ImmerGo is a client-server system that communicates with networked speakers that have mixing and delay processing capabilities.
All audio channels (from a DAW or multi-channel wav file) are sent to all the speakers.
Control over 3D movement is from the client, while the server does all the necessary work to render the audio sources in 3D space.
There can be multiple clients, where each client can run on a mobile device or a desktop. This allows multiple users to control 3D movements of sound sources, each user controlling different sources.
A user selects a sound track, then touch-moves a sound circle to move the chosen track in 2 dimensions.
The 3rd dimension (height) is selected by tilting the mobile device or, on a desktop, moving a height slider. The client sends the track number plus the 3D coordinates to the server.
How does the client know the actual 3D position of a sound source?
A user must indicate the size of the room and the positions of speakers in the room. These values are input graphically by a user.
What does the server do when it receives 3D coordinates?
The server knows the position of each speaker in the room. Given that it knows the position of each sound track in the 3D space of the room, it can work out what mix and delay levels to send to each speaker according to our spatial audio algorithms.
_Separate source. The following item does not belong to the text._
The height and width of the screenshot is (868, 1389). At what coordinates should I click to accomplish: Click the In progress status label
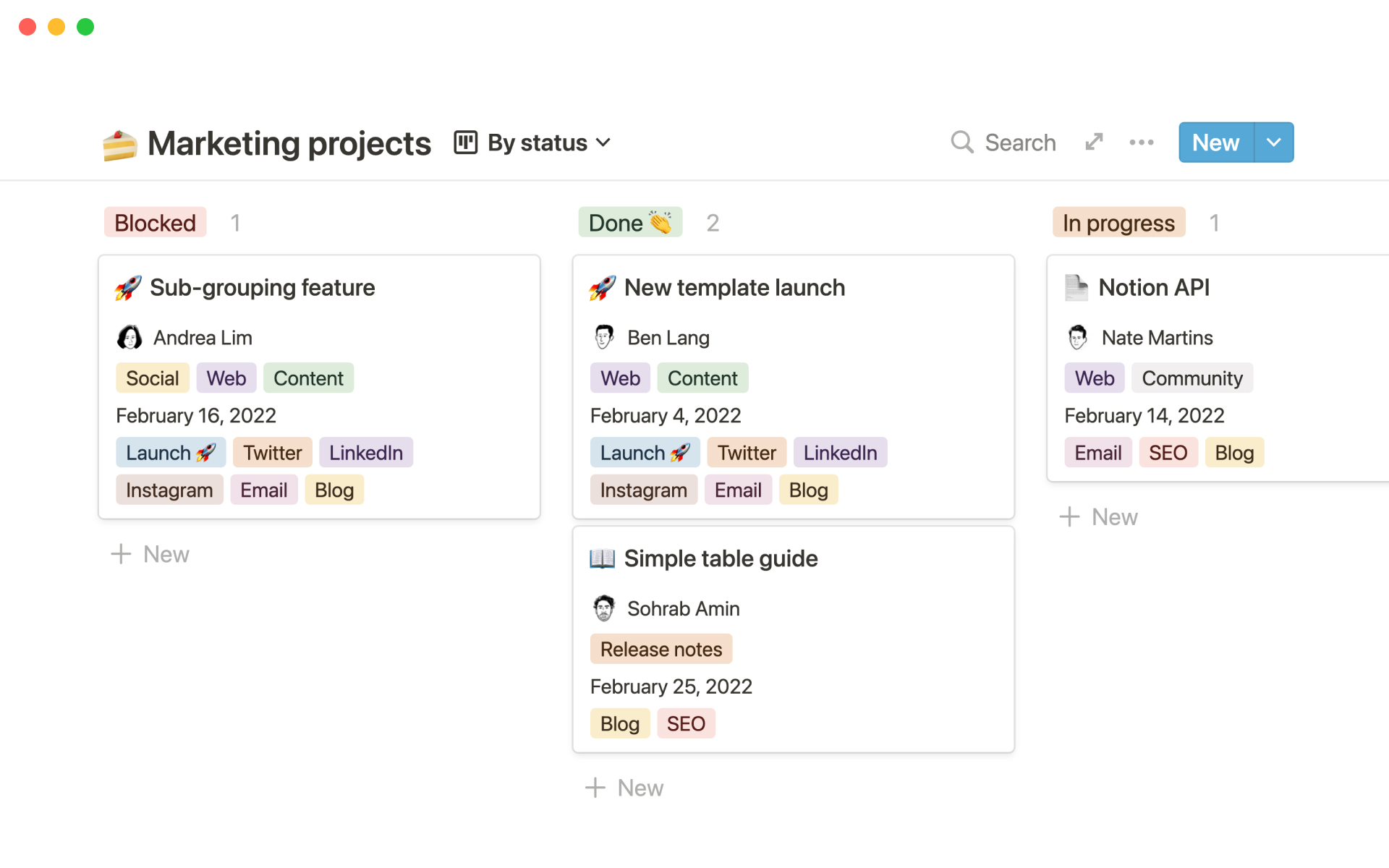[x=1118, y=222]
Each speaker has a mixer and delay matrix, and applies the mix and delay levels sent to it.
If there are ambisonic tracks, each speaker will decode the tracks using the appropriate ambisonics order and taking into account its position.
How can a user control DAW transport from a client?
The DAW sends MIDI time code messages to the server, and the server in its turn sends these to all the clients. The time code messages are used to time stamp 3D movements during recording.
The client interface has transport control buttons:
Rewind, Play, Pause, Stop, Fast Forward –
these indications are sent to the server, which translates them into MIDI transport commands and sends them to the active DAW.